### EXERCISE OBJECTIVE
Copy every one of the records below line for line, with no change to any character.

### RECORD EXCERPTS
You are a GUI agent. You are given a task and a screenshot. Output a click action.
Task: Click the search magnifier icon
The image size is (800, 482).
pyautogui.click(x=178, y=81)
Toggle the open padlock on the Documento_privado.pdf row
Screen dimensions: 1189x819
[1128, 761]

### OUTPUT FOR THIS TASK
You are a GUI agent. You are given a task and a screenshot. Output a click action.
Task: Click the search magnifier icon
The image size is (800, 482).
pyautogui.click(x=178, y=81)
Toggle the open padlock on the Documento_privado.pdf row
Screen dimensions: 1189x819
[1128, 761]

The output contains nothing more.